Mataram (Suara NTB) – Dua perusahaan dari modal asing saling klaim atas pengelolaan perairan Desa Sekaroh, Kecamatan Jerowaru, Kabupaten Lombok Timur. Dua perusahaan tersebut adalah PT Eco Solutions Lombok (ESL) dan perusahaan budidaya mutiara, PT Autore Pearl Culture. Kedua perusahaan ini masing-masing merasa memiliki hak pengelolaan di Desa Sekaroh.
Komisaris PT ESL, I Gusti Putu Ekadana bersama Direktur Utama PT ESL, Jhon Higson menyampaikan komitmennya untuk mengelola kawasan darat dan laut yang di wilayah Sekaroh, sebagaimana izin-izin yang diterimanya dari pemerintah, sejak lebih dari 10 tahun lalu.

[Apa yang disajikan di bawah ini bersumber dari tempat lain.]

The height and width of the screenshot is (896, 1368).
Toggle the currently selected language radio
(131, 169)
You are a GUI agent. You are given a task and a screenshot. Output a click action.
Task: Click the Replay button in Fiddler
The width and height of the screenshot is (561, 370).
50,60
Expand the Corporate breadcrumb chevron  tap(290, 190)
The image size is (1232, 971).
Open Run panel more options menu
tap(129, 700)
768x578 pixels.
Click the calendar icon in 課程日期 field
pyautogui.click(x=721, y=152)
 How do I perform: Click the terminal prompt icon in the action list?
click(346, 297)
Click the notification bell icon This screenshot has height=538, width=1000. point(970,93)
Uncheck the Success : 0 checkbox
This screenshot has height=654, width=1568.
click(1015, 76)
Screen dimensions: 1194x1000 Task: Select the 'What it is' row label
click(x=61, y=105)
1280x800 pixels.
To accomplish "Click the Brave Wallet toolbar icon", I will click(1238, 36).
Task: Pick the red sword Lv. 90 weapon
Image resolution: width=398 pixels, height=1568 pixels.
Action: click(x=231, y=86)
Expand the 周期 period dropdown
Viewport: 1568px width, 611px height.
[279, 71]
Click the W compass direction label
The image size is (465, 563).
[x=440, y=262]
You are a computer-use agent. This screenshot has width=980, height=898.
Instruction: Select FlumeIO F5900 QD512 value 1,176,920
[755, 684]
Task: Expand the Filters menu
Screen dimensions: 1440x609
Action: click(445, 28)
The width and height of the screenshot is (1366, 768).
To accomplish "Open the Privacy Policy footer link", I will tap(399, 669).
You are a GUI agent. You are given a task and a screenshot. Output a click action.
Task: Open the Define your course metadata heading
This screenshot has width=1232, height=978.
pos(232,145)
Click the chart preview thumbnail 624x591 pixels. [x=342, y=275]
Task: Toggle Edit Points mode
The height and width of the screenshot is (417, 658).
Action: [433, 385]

Ekadana menyampaikan kisah, pada tahun 2010, PT ESL diundang Pemkab Lotim untuk berinvestasi pada sektor pariwisata dengan konsep kelestarian lingkungan.
“Izin yang diberikan saat itu jelas, 90 persen untuk pemulihan hutan dan 10 persen untuk pariwisata. Bahkan Dubes Swedia mengatakan proyek ini akan menjadi cermin kecil bagi dunia dalam pengelolaan hutan yang terancam,” kata Ekadana, Sabtu, 1 Januari 2025.
Izin PT ESL resmi keluar pada 2013, tetapi perubahan kepemimpinan di Lombok Timur kerap kali menghambat kelanjutan investasi. Bahkan, tiba-tiba muncul 33 sertifikat di kawasan hutan lindung yang kemudian dibatalkan setelah diproses secara hukum. Namun, selama proses itu, hutan Sekaroh berubah menjadi lahan jagung akibat eksploitasi.
Dalam perjalanannya, kawasan yang sebelumnya diperuntukkan sebagai ruang pariwisata termasuk perairannya tiba-tiba berubah menjadi area budidaya mutiara oleh PT. Autore.
“Padahal, kami mengurus izin sesuai aturan, tetapi tiba-tiba kenapa muncul rekomendasi operasi untuk Autore. Ini menjadi citra yang tidak baik bagi investor,” katanya.
PT ESL telah menginvestasikan sekitar 6 juta dolar AS atau sekitar Rp90 miliar (1 USD = Rp15.000) untuk pembangunan dan operasional sampai saat ini di Sekaroh. Belum termasuk rencana pembangunan vila bertaraf internasional di kawasan tersebut. Namun, berbagai kendala mulai dari perizinan hingga dugaan konspirasi menghambat kelangsungan proyek ini.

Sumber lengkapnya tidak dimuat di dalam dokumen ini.